Will Vinton is perhaps best known today as forming the animation studio that was responsible for creating the California Raisins and the M&M mascots. (Well, maybe people don't know he was responsible for those, but his studio was.) Twenty years before that he was fresh out of college and an aspiring filmmaker and teamed up with a college buddy Bob Gardiner to make an eight-minute stop motion short film of an inebriated man walking through an art museum and watching the art come to life. The film featured realistic facial expressions and had a psychedelic vibe. It was a hit, and ended up winning Vinton and Gardiner the Oscar for Best Animated Short for 1974, a highly competitive year.
Vinton and Gardiner went their separate ways, and Vinton continued to develop his style of stop motion animation with clay, a style that came to be known as "claymation," a term which he eventually trademarked. There have been other animated projects using clay including Gumby and the Oscar nominated Clay or the Origin of Species, but Vinton quickly became the most notable practitioner. He formed his own studio and created a series of 30-minute adaptations of famous folklores, including Rip Van Winkle which had gotten Vinton another Oscar nomination. Vinton was nominated two more times in the Best Animated Short category for The Creation, which featured the 2D paint style of Joan C. Gratz (who would win an Oscar herself in 1992 for Mona Lisa Descending a Staircase) and The Great Cognito.
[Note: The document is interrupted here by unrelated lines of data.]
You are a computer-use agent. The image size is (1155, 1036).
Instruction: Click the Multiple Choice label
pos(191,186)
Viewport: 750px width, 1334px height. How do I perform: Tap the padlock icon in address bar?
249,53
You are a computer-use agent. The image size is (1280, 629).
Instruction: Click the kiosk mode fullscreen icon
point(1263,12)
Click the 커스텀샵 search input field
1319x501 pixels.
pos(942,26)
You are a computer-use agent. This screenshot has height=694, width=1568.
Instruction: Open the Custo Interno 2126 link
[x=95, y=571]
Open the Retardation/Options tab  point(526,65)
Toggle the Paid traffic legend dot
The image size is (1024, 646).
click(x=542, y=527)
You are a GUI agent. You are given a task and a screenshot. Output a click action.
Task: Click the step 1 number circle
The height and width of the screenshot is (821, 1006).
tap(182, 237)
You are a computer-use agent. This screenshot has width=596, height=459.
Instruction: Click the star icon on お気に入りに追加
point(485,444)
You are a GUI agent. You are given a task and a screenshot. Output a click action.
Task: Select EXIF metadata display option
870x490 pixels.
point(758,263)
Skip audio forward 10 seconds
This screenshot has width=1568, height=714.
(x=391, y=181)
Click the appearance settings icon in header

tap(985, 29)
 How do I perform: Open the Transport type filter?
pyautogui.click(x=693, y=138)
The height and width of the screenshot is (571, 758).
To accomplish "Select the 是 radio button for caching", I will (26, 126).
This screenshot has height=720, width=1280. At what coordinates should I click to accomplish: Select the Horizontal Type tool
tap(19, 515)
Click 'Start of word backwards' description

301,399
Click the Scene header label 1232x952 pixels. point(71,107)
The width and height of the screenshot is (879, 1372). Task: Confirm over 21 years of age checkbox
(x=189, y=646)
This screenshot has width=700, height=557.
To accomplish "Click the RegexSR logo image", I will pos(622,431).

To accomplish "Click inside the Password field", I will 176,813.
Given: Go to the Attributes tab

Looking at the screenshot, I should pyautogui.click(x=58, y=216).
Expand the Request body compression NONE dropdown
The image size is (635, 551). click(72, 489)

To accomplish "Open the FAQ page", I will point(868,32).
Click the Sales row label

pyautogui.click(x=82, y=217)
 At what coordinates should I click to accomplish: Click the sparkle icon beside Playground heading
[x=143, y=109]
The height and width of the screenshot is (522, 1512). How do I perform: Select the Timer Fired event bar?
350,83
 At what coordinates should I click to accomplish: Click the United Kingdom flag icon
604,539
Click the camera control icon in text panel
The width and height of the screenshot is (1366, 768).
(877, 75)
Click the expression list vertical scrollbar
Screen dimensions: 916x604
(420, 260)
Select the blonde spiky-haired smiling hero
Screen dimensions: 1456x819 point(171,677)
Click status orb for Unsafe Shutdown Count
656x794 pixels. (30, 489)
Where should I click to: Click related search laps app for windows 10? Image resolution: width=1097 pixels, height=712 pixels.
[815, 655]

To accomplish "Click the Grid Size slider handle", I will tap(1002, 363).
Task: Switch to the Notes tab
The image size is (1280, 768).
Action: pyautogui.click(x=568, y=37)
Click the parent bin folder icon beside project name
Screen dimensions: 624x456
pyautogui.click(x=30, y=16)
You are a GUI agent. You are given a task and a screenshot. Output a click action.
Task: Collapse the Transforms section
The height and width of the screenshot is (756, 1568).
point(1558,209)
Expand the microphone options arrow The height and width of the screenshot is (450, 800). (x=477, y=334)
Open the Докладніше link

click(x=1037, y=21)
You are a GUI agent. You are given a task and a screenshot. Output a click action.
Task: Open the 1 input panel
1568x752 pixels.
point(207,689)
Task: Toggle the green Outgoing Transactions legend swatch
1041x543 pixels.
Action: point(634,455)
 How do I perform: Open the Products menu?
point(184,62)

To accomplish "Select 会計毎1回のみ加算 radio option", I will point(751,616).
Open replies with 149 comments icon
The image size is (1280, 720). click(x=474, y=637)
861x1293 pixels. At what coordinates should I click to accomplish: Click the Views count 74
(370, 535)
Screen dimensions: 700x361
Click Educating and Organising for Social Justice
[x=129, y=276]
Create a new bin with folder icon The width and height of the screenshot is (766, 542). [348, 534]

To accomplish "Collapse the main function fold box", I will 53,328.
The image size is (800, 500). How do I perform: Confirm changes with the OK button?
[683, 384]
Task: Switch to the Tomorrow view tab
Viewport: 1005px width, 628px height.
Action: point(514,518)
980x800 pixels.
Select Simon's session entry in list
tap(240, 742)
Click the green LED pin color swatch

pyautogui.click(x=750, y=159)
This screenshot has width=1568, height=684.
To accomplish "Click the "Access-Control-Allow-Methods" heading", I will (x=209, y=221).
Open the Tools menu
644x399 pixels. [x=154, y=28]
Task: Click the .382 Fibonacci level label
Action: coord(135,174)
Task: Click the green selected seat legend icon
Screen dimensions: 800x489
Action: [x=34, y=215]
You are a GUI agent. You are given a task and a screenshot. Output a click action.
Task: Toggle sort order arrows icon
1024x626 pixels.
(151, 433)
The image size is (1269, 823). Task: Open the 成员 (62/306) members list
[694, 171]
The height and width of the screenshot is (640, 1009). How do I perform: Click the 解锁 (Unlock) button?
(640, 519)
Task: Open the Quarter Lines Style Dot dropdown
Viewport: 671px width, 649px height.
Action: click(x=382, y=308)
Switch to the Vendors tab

Besides his short films, Will Vinton Studios also worked on commercial projects, partially to help fund his more ambitious films. In the mid-1980s he was hired to make a commercial for the California Raisin Advisory Board of a group of claymation singing raisins. The California Raisins eventually became a culture phenomenon and had numerous commercials and even their own Saturday morning cartoons. They also helped create the character of Noid for Domino's commercials, and in 1995 came up with their most endearing work: "spokescandies" for the M&M candies.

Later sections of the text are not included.